## DATA FOR PROCESSING

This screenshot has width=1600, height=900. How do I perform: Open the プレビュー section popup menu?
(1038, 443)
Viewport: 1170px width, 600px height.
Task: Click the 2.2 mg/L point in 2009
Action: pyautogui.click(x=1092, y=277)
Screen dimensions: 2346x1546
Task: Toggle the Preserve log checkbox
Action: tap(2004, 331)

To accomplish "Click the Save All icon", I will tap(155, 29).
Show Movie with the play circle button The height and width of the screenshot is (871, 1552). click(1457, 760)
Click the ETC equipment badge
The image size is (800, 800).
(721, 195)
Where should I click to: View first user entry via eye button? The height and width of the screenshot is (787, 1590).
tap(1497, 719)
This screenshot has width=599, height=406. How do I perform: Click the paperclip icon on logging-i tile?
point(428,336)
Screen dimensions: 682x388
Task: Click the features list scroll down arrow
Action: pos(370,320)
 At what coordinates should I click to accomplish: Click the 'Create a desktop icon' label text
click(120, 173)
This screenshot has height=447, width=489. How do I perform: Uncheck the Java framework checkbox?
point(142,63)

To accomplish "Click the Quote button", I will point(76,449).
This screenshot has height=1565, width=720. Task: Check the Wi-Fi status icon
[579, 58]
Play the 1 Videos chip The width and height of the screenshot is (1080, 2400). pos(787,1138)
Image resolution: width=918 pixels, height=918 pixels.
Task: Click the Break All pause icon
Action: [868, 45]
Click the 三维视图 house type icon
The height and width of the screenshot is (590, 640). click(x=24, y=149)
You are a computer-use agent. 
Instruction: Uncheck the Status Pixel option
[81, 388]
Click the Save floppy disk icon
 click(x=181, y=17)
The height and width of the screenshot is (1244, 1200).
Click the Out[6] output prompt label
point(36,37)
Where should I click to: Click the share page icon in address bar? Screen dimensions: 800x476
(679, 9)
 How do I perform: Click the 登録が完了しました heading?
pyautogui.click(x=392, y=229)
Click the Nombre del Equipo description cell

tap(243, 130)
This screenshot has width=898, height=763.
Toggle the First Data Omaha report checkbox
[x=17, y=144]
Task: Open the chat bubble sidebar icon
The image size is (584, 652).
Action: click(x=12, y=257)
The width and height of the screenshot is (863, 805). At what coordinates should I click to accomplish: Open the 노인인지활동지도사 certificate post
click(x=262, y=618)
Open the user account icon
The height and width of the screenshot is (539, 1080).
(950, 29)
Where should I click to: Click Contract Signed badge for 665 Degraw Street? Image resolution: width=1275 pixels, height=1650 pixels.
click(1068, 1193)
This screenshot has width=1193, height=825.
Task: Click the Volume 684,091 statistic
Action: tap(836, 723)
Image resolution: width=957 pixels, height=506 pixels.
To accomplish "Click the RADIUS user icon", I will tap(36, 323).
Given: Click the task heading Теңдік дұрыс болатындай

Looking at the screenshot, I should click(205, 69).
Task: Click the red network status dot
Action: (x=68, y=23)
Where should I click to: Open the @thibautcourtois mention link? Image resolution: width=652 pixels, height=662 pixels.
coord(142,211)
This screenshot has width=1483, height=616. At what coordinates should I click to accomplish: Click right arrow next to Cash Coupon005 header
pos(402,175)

## REQUIRED WORK
Which of the lines above include the word "will"? Copy each of them.

## OUTPUT BELOW
To accomplish "Click the Save All icon", I will tap(155, 29).
To accomplish "Click the Quote button", I will point(76,449).
To accomplish "Click the RADIUS user icon", I will tap(36, 323).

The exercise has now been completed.